▶ **Description of the task**
Search the entries for lines with the string "arrow" and say how many there are, giving only the number.

▶ **Stored records**
- - -
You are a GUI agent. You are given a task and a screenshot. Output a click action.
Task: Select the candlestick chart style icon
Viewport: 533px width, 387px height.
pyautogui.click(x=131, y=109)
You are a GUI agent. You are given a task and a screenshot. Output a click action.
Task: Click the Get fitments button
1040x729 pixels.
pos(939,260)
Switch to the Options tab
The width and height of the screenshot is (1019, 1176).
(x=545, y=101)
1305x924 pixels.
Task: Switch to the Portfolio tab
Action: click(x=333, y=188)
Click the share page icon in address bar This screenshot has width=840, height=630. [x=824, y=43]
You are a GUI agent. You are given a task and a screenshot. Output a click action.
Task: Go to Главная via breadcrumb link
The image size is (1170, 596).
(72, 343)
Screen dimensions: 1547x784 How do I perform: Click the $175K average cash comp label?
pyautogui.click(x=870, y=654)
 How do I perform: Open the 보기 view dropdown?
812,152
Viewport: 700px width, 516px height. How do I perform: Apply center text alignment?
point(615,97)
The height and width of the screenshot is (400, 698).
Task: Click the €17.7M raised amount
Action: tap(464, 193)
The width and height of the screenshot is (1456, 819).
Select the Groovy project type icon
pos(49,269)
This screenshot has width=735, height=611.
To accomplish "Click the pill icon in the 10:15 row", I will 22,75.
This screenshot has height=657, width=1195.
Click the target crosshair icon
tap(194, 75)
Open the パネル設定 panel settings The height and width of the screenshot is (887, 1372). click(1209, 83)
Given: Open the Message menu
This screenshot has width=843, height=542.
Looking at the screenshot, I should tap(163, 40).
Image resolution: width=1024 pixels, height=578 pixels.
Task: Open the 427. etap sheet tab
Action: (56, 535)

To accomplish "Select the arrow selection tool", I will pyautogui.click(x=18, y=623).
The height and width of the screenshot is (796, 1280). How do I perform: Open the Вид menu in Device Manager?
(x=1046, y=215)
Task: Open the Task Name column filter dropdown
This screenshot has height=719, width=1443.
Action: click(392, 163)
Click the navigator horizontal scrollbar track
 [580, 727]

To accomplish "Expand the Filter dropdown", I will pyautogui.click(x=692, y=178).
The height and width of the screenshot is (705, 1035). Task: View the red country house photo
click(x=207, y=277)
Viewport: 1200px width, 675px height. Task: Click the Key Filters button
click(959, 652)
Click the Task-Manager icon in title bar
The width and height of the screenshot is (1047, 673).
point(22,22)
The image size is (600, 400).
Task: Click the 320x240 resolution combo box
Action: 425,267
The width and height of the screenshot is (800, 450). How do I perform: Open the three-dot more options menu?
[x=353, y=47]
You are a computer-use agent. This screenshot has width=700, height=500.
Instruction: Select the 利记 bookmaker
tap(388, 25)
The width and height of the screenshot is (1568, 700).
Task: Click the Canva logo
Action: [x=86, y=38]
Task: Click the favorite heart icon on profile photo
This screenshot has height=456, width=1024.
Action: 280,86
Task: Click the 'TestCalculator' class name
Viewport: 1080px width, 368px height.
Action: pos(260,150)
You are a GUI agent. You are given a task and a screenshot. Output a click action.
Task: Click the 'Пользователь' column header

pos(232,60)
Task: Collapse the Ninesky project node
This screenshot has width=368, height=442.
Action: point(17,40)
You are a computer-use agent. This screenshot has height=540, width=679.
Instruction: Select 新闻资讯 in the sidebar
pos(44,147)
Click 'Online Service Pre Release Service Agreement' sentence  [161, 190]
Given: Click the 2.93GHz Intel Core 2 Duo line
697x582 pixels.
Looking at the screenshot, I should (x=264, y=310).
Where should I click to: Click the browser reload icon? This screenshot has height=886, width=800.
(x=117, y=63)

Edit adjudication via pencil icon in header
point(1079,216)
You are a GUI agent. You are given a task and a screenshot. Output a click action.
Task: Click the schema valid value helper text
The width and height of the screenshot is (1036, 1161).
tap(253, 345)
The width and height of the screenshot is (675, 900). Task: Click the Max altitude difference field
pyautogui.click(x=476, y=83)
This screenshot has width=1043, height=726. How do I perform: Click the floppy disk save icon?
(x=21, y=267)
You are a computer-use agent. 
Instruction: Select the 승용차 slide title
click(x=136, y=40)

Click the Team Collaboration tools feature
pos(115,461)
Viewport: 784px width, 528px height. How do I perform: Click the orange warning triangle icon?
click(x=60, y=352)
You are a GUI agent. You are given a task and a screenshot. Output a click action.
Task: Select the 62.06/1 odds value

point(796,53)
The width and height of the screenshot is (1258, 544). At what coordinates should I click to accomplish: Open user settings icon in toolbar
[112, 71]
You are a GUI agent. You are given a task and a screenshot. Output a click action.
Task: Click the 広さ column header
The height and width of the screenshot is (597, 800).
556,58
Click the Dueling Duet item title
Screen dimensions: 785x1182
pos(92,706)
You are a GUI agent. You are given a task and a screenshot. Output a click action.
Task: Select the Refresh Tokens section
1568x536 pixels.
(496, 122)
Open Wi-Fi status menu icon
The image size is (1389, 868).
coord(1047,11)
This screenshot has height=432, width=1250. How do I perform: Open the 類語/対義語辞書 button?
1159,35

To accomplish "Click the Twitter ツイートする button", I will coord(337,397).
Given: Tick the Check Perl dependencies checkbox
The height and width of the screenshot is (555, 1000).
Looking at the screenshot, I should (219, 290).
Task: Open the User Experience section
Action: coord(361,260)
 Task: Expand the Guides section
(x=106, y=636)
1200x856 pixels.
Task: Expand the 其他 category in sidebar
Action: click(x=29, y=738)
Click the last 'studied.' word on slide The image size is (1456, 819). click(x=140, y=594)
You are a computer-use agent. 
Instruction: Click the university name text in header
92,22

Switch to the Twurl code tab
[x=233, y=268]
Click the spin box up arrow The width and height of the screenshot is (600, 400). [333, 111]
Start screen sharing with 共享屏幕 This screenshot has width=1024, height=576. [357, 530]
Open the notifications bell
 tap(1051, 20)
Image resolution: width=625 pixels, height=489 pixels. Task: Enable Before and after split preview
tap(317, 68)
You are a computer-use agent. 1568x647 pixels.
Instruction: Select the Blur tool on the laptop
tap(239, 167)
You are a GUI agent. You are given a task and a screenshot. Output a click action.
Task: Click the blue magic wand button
- - -
▶ **Your solution**
2